IP variable expansion in Kubernetes Pod definition

10/21/2015

I have a docker image that needs the container IP address (or hostname) to be passed by the command line.

Is it possible expansion the pod hostname or IP in the container command definition? if not, what is the better way to obtain it in a kuberneted deployed container?

In AWS I usually obtain it by contacting the EC2 meta-data service, I can do somethng similar contacting the kubernetes api, as long as I can obtain the pod name/id?

Thanks.

-- Filippo De Luca
docker
kubernetes

2 Answers

10/27/2015

Depending on your pod setup, you may be able to use hostname -i.

E.g.

$ kubectl exec ${POD_NAME} hostname -i
10.245.2.109

From man hostname

...
-i, --ip-address
      Display the network address(es) of the host name. Note that this works only if the host name can be resolved.
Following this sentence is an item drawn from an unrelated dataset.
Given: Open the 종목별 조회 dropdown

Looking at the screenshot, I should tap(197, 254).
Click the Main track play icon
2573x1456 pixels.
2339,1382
Avoid using this option; use hostname --all-ip-addresses instead.

-I, --all-ip-addresses
      Display  all  network  addresses  of  the  host. This option enumerates all configured addresses on all network interfaces. The loopback interface and IPv6 link-local addresses are omitted. Contrary to option -i, this
          option does not depend on name resolution. Do not make any assumptions about the order of the output.
...
-- Tim Allclair
Source: StackOverflow

10/22/2015

In v1.1 (releasing soon) you can expose the pod's IP as an environment variable through the downward api (note that the published documentation is for v1.0 which doesn't include pod IP in the downward API).

Prior to v1.1, the best way to get this is probably by querying the API from the pod. See Accessing the API from a Pod for how to access the API. The pod name is your $HOSTNAME, and you can find the IP with something like:

wget -O - ${KUBERNETES_RO_SERVICE_HOST}:${KUBERNETES_RO_SERVICE_PORT}/api/v1/namespaces/default/pods/${HOSTNAME} | grep podIP

Although I recommend you use a json parser such as jq

EDIT:

Just wanted to add that pod IP is not preserved across restarts, which is why the usual recommendation is to set up a service pointing to your pod. If you do use a service, the services IP will be fixed and act as a proxy to the pod, even across restarts. Service IPs are provided as environment variables, such as FOO_SERVICE_HOST and FOO_SERVICE_PORT.